Hundreds of children born to unmarried mothers in Ireland may have been used as guinea pigs for the testing of new vaccinations, according to new revelations that added to pressure on the government in Dublin to launch a full-scale investigation into the country's care homes.
Ireland's 10 homes for unmarried mothers and their babies were said to have participated in the vaccination trials, which took place between 1960 and 1976 and involved 298 children.
In one of the trials, held at five different homes, 80 children became ill after they were accidentally administered a vaccine intended for cattle.
No documentation about the trials has been published, but an Irish radio programme yesterday (Monday) alleged wide-scale testing on children.
"My arms and legs were very badly scarred," recalled Christy, who did not give his full name but was adopted from one of the homes - Bessborough House, in County Cork.
"But when I asked my Mum why, she said when I arrived my arms were very sore and they were bandaged. I didn't know anything about vaccination trials. I've since been to a few doctors and they said they'd never seen anything like it - with so many injections."
Sister Sarto, a former social worker at Bessborough House, admitted that the vaccination testing took place at the home, but told Newstalk radio that parental consent was sought for the trials.
"The doctor would come here and say could they carry out this experiment, and the mother would bring the child into the doctor's. You couldn't do it without the mother's permission," she said.
GlaxoSmithKline, which took over the drug firm that ran the trials, Burroughs Welcome, said the activities, if true, were "very distressing" and that it would cooperate with any investigation. There were no laws on medical testing in Ireland until 1987.
Results of trials on 58 children at six homes, including Bessborough, were published in the British Medical Journal in 1962, and in June 2001 an inquiry was ordered into the experiments.
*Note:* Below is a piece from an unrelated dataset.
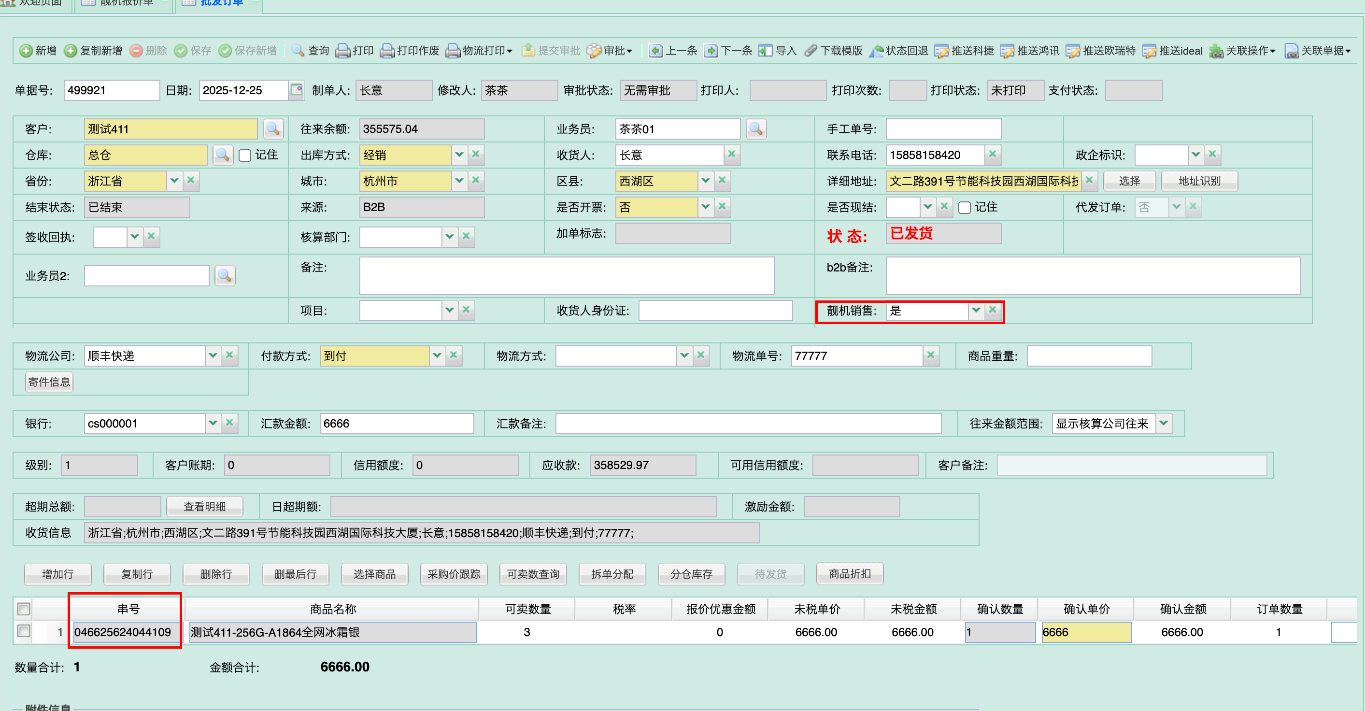This screenshot has width=1365, height=711.
Task: Click the 选择商品 button
Action: click(374, 574)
But that inquiry was halted when Prof Patrick Meenan, one of six authors of the original study and by then aged 86, said he should not have to appear on grounds of his age and ill health.
A subsequent inquiry was blocked by Irene Hillary, a former professor of microbiology, in 2004.
The disclosure followed last week's scandal over the deaths of 800 children whose remains were discovered in a concrete septic tank at at the Tuam home for unwed mothers and their infants in County Galway. Research by Catherine Corless, a historian, uncovered a mortality rate among "illegitimate" infants that academics described as "staggering".
Government records show that throughout the 1930s, 1940s and 1950s, the death rate was often more than five times that of children born to married parents.
On average, more than one in four children born out of wedlock died.
"I have been saying for years that we need answers about what exactly happened at places like Bessborough," said John Barrett, who was born there in 1952.
"There could well be thousands of babies buried there."